Each pipeline phase, its configuration hot spots, and when to iterate. For the four official runtime roads, see Runtime Roads. For the raw config reference, see Configuration. For topic-model internals, see Topic Modeling.

TL;DR

  • Phases 1–3 (search, translate, tokenize) are run-once steps. Rerun them only when the query or the source corpus changes.
  • Embeddings are cached on disk, keyed by model and text hash. Computing them is the expensive moment; every later iteration is fast because the cache hits.
  • Phases 4–7 (reduction, clustering, labeling, curation, citations) are iterative.
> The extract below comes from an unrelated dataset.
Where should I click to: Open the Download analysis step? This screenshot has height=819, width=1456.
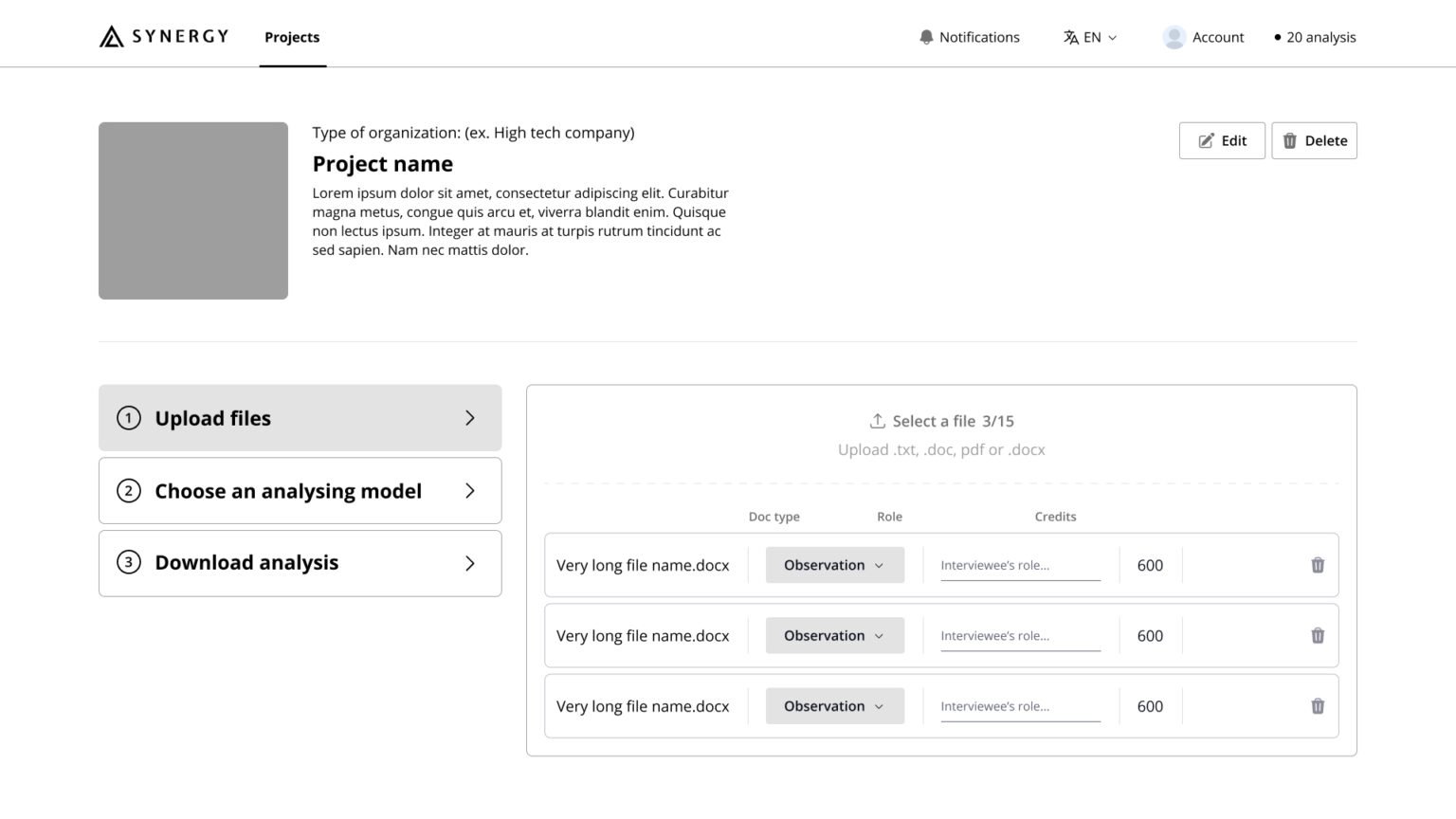(300, 562)
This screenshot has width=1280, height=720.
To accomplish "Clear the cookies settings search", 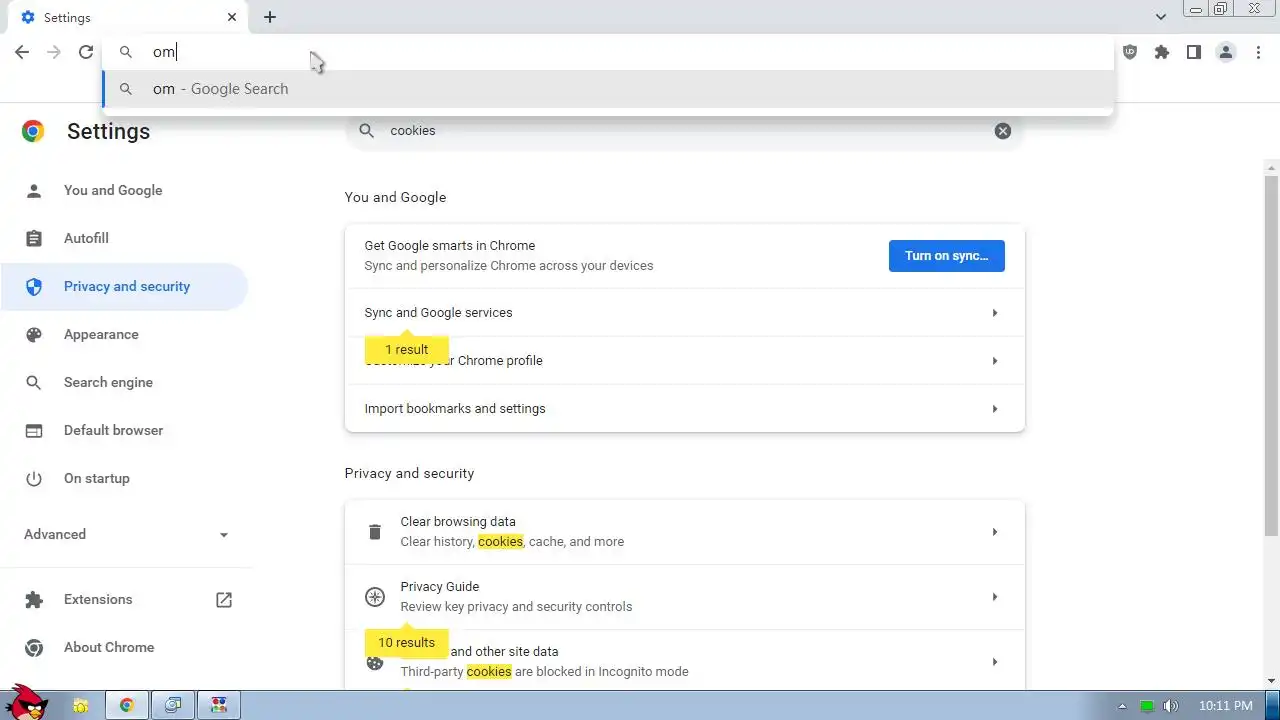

This is where tuning happens.
  • The most common iteration loop is now a run variant: ads-bib run --from-run <run_id> --set topic_model.cluster_params.min_cluster_size=30.

Good Tuning Order

  1. Choose the embedding model (rarely changes after the first run).
  2. Choose the backend: bertopic or toponymy.
  3. Adjust params_5d.n_neighbors if clusters look too merged or too fragmented.
  4. Tune cluster_params.min_cluster_size and min_samples for granularity.
  5. For Toponymy, tune toponymy_cluster_params: min_clustersbase_min_cluster_sizebase_n_clustersnext_cluster_size_quantile.
  6. Keep toponymy_layer_index="auto" unless you need a fixed working layer.
  7. Only after that, experiment with labeling prompts or models.

Stage Reference

Stage Phase Purpose
search 1 Query ADS and collect bibcodes plus references
export 1 Resolve bibcodes into publication and reference datasets
translate 2 Detect languages and add translated text columns
tokenize 3 Build normalized full text and token lists
author_disambiguation 4 Optional external AND step
embeddings 5 Compute or load document embeddings
reduction 5 Prepare reduced vectors for clustering and visualization
topic_fit 5 Fit BERTopic or Toponymy
topic_dataframe 5 Build the topic-enriched output DataFrame
visualize 5 Render the interactive topic map HTML
curate 5 Filter clusters for downstream use
citations 6 Build and export citation networks

These names are used by CLI --from/--to arguments and log output.

Reuse From a Completed Run

Use --from-run when the input corpus should stay the same and only one pipeline choice changes:

ads-bib run --from-run run_20260407_120000_ads_bib_openrouter \
  --set citations.min_counts.co_citation=4

The command accepts either a run directory path or a run id below runs/. Without --from, ads-bib chooses the first stage affected by your --set keys. With --from, your stage wins. --dry-run prints the base run, changed keys, reused stages, recomputed stages, effective start stage, and target run name without creating a folder.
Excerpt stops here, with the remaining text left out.